§ What is expected:
Exactly the lines from the one with "This screenshot has height=640, width=635." through the end of the data below must be set down, and no pictures with them.

§ Data shown:
*** Begin section ***
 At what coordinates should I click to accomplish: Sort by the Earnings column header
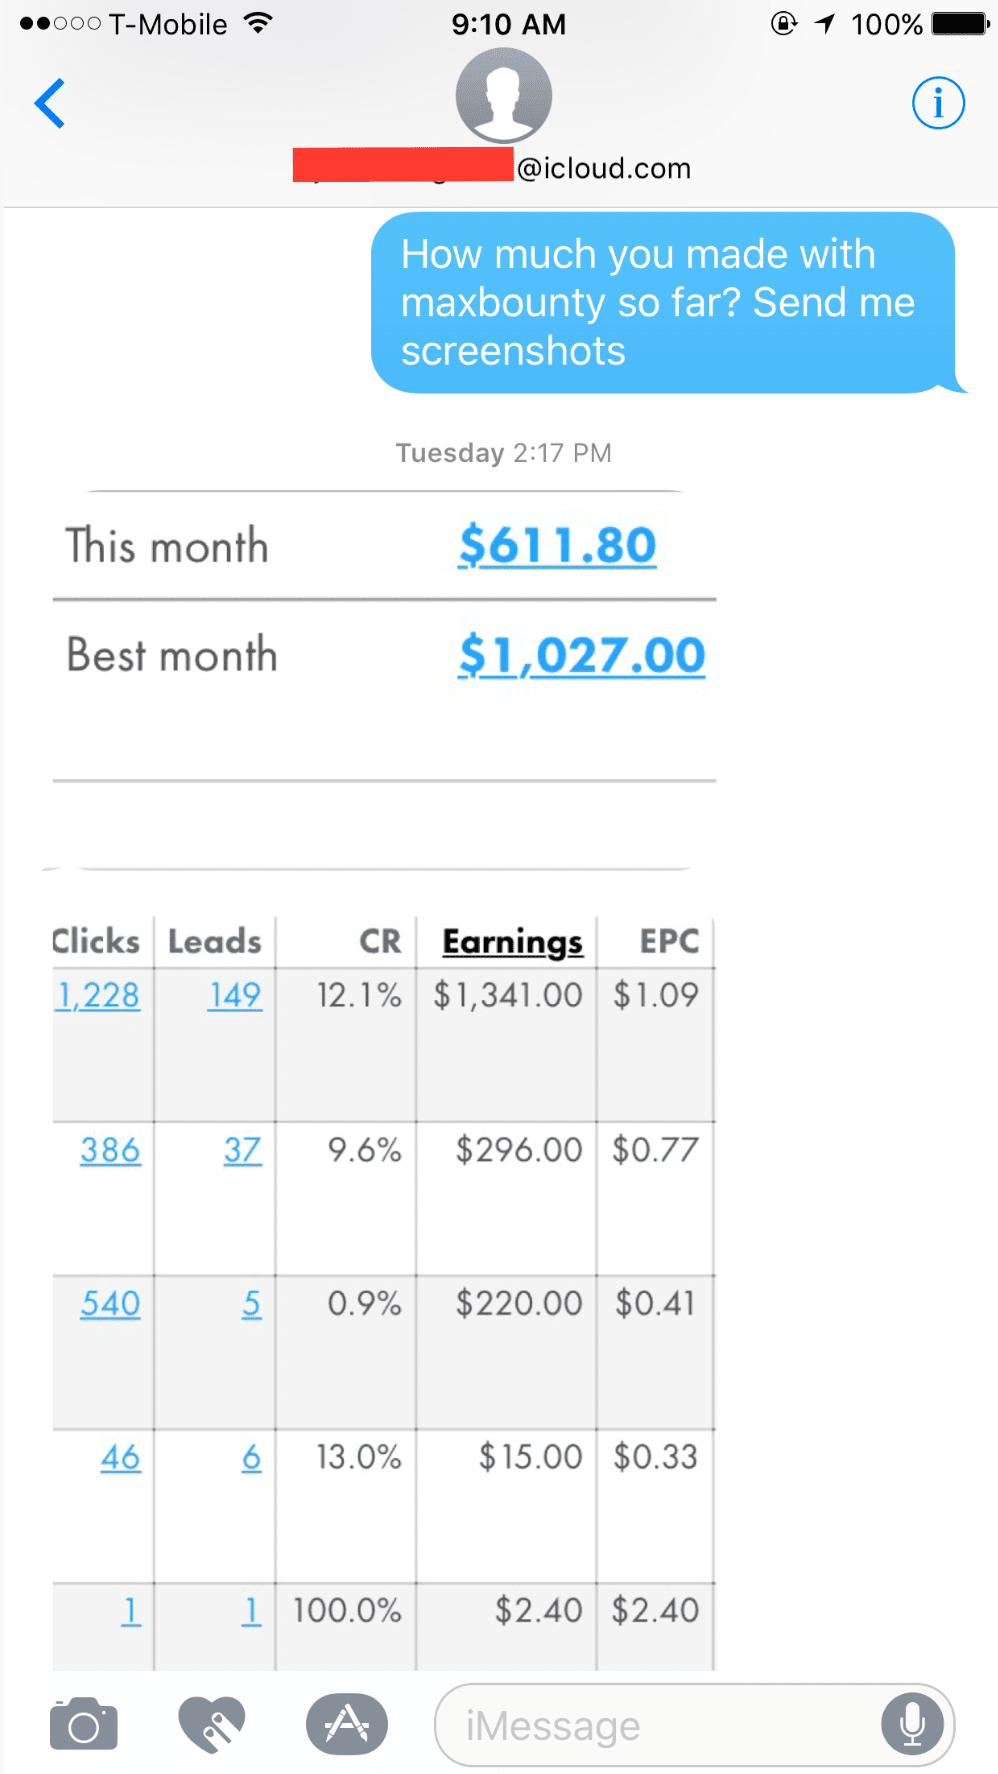tap(512, 942)
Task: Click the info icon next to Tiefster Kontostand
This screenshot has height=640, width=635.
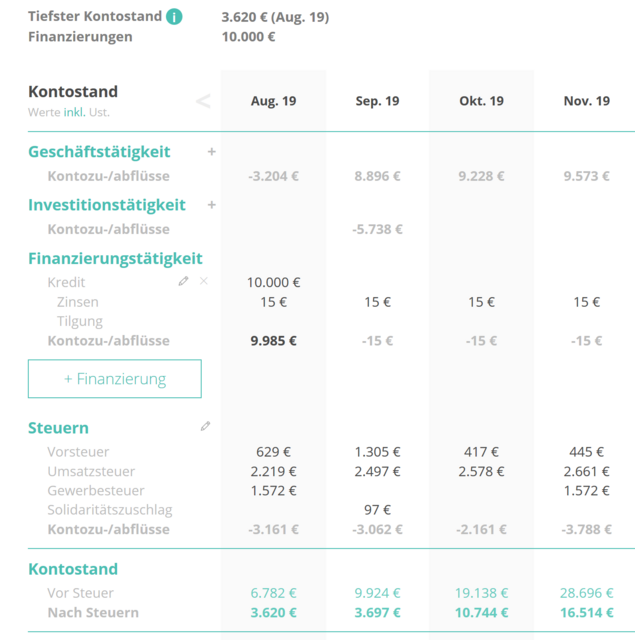Action: 175,17
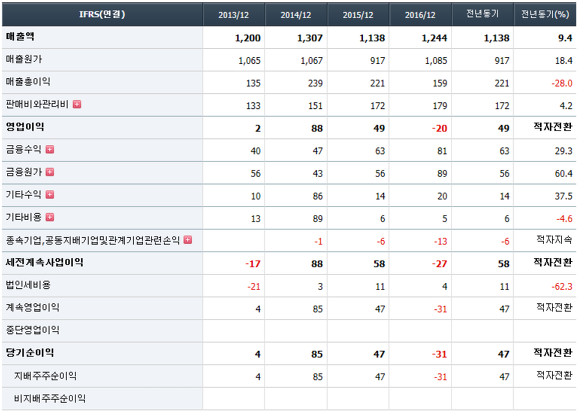Click the 2015/12 column header

(x=358, y=14)
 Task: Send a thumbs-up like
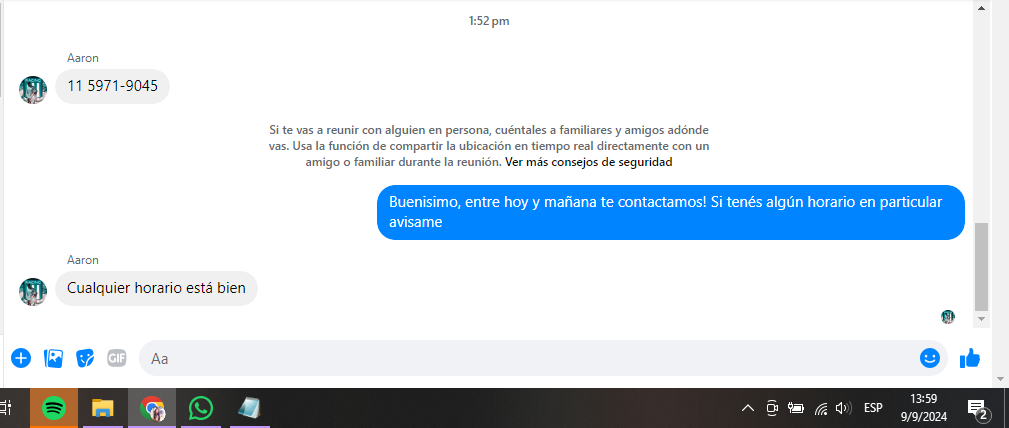pos(970,358)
*** End section ***
§ Reply:
This screenshot has height=640, width=635.
Action: 175,17
Click the 2015/12 column header

(x=358, y=14)
 Task: Send a thumbs-up like
pos(970,358)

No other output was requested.